Started looking and found only this, so far:
http://www.mail-archive.com/alsa-user@lists.sourceforge.net/msg22994.html
Hmm... yes; that's what I was afraid of - for in reading that link, I see:
"> It's the Compaq BIOS which tells the driver which resources the card can use"
I was really hoping to avoid having to deal with the BIOS, for machines of this vintage tend to be quite cumbersome. The BIOS on actual silicon within the unit is only a stub; the major portion of the BIOS code on these machines actually resided on a special partition at the end of the hard disk - and since I received this machine with no hard drive, it therefore essentially has almost no BIOS.
I had also hoped that the ES1869 itself would have been old enough to function on its own, as discrete hardware - but apparently, it's not. So; like nearly everything else nowadays, it too requires firmware in order to do anything at all (aside from consuming power.).
It's from 2008. He says:
Sound is now working with the following setting:
$ cat /proc/asound/cards
0 [ES1869 ]: ES1869 - ESS AudioDrive ES1869
ESS AudioDrive ES1869 at 0x220, irq 5, dma1 1, dma2 5
but there is some spurious clicking after playing some sounds.
Thank you, djohnston; that appears to be the required information. How should I implement those settings, though? Or, do I even need to? I'm thinking that if a proper BIOS partition were to be restored to this machine, then it is likely that alsaconf would in turn detect the sound device properly also and all would be fine.
#1, If it works with Slax, then I doubt the card is defective.
I agree... although I am also left wondering why. What's so different about Slax? As I reported, no other distro - not even Vector - was successful.
#2, Go to PCLOS Control Center, Hardware, Sound Configuration. See what driver is in use, and see if Enable Pulse Audio is enabled. Also, if pulseaudio installed on your system? It can cause conflicts with alsa.
No; PulseAudio wasn't installed - it was a straightforward default install of E17 Final, with the stock kernel; all I've done so far was a full system update and a little bit of Enlightenment customisation (installed Parcellite; arranged the shelf.).
PCC reported "No sound card detected"; additionally, no sound driver version is indicated on that same 'Sound Configuration' page.
#3, It is possible. See if any power-saving settings are on.
You might also try digging into the sound settings on Slax. I'm assuming you don't have Slax installed to hard drive.
True. I was live-booting it as a test only.

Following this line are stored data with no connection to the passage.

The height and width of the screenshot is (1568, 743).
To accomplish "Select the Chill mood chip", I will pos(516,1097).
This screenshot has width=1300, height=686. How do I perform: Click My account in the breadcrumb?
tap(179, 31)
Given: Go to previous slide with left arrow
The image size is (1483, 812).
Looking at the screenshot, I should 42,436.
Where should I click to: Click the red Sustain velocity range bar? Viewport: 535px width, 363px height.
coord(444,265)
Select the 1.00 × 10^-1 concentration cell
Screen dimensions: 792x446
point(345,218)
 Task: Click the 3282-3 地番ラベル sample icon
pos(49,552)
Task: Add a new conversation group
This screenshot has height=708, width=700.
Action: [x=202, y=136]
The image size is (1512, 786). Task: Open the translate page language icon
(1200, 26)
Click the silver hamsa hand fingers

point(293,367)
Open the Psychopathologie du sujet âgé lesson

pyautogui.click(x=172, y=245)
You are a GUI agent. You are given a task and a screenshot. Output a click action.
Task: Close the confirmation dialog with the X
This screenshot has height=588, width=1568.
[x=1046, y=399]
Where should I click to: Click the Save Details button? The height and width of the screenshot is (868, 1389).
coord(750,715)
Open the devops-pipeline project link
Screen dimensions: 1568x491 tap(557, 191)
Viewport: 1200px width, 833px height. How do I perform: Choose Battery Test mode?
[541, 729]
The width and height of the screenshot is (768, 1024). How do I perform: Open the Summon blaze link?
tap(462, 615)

EDIT: Is PCLOS e17 installed to a hard drive? If so, are you using the original kernel?
Yes - I believe I mentioned that it is indeed installed onto a 20GB IDE hard drive.
Unavoidably, however, at this point it does seem to me that the next logical step would be to bite the bullet - wipe the drive; force-install Windows 98SE into a single undersized FAT32 partition; dig through the piles of old floppies and keep testing them until I eventually (hopefully?) find five usable diskettes that still have all of their sectors; write the authentic Compaq diagnostic software to them, and then finally utilise same to restore the BIOS partition - then delete the FAT32 partition, re-create the ReiserFS and swap partitions I have at present (minus then a tiny amount off the /home partition, to make allowance for the new BIOS partition at the end of the disk), and re-install the 2010 E17 yet again.